Automatic reconstruction and modeling of dormant jujube trees using three-view image constraints for intelligent pruning applications

•Automatic reconstruction of dormant jujube trees for intelligent pruning.•Provide a bilateral image-matching method based on the three-view constraint.•Optimize a camera self-calibration algorithm based on image EXIF tags.•Both qualitative and quantitative evaluations are performed on 3D models. Automatic reconstruction and modeling of dormant jujube trees provide a basis and prerequisite for intelligent pruning applications in large-scale, dwarf, and high-density planting orchards.
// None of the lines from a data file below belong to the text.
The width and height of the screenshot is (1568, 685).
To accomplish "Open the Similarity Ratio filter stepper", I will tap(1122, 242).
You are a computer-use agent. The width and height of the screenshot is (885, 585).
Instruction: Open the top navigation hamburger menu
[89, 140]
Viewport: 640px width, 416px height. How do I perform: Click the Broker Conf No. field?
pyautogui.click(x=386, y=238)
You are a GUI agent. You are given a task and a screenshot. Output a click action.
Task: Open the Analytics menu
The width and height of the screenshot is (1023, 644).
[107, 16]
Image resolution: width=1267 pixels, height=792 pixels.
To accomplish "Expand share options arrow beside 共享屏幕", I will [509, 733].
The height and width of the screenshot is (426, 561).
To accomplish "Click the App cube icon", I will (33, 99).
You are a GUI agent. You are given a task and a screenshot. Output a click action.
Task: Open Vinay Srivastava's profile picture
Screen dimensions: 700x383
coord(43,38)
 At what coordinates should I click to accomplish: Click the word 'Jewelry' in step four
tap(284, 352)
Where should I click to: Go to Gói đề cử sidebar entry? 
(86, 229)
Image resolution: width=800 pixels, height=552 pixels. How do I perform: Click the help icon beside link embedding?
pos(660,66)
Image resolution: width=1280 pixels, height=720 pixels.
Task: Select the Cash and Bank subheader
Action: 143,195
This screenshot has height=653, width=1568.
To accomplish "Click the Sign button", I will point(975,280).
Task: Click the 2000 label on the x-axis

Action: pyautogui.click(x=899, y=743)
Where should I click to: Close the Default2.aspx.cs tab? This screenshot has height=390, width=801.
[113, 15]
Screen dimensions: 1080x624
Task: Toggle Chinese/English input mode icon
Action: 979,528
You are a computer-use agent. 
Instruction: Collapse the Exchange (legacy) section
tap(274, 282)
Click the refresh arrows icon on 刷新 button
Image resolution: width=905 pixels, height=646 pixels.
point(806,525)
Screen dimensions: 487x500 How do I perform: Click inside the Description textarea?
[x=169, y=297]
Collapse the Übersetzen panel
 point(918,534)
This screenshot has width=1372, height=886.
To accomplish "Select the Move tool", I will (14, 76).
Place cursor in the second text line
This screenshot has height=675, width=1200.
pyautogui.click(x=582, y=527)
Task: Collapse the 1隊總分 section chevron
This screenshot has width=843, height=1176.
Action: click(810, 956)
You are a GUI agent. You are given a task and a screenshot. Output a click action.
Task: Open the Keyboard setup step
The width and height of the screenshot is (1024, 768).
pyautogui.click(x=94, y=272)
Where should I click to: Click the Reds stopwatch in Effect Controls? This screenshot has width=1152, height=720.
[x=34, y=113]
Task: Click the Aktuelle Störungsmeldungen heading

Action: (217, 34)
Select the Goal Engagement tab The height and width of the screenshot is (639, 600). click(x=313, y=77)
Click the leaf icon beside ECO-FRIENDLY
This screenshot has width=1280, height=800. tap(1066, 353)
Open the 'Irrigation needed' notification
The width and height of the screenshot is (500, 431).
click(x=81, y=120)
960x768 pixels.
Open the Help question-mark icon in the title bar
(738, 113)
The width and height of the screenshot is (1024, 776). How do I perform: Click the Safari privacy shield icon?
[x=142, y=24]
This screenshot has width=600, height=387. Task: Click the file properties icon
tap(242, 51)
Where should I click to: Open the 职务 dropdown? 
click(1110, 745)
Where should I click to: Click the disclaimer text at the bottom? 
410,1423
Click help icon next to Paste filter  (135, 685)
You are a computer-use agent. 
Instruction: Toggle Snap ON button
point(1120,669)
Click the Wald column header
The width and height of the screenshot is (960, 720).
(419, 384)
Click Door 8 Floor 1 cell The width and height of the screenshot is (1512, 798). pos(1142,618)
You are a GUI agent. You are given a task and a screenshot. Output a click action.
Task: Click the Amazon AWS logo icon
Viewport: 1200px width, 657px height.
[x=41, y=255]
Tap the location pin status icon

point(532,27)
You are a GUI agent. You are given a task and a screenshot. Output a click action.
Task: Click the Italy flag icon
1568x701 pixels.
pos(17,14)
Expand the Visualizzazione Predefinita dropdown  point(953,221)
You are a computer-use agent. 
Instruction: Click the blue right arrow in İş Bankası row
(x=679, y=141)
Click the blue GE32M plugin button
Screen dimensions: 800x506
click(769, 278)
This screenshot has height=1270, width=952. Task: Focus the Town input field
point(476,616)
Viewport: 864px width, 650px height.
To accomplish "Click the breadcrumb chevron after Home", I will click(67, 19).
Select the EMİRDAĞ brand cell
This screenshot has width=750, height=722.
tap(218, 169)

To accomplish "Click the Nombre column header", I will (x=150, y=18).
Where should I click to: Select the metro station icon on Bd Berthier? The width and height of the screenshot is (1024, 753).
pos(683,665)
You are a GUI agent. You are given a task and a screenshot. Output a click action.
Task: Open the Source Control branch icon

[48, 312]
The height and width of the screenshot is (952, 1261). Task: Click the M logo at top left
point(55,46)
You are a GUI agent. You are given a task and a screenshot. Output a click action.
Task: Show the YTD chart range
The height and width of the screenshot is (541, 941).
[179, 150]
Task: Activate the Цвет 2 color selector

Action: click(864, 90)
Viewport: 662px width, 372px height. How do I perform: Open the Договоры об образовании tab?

For accurate 3D reconstruction of the trunk and pruning branches, this study presents a method based on a multi-view image sequence of dormant jujube trees. It involves four main steps. First, we determine the way of image acquisition, equipment parameters and posture, and reconstruction accuracy by investigating and analyzing their planting mode to meet the requirements of robot intelligent pruning operation. Second, performing image matching in images of dormant jujube trees is challenging due to few local feature regions, weak continuity, and difference in individual morphological structures. We provide a bilateral image-matching method based on the three-view geometry constraint. Third, this study optimizes a camera self-calibration algorithm based on image EXIF tags by broadening its applicability to improve reconstruction efficiency. It does not rely on the particular geometric constraints in the specific scenes. Finally, a dense 3D point cloud of a tree is built automatically with this improved SfM reconstruction strategy and combined with the PMVS algorithm. Both qualitative and quantitative evaluations are performed on generating 3D models of eight dormant jujube trees and their number of branches, average plant height, and crown are used as indicators. The results show that our method identifies the number of pruning branches with an accuracy of 92% and provides a performance of 95% for measuring the diameter of the plant height and canopy. The results provide visual research basis and technical support for the intelligent pruning of jujube trees.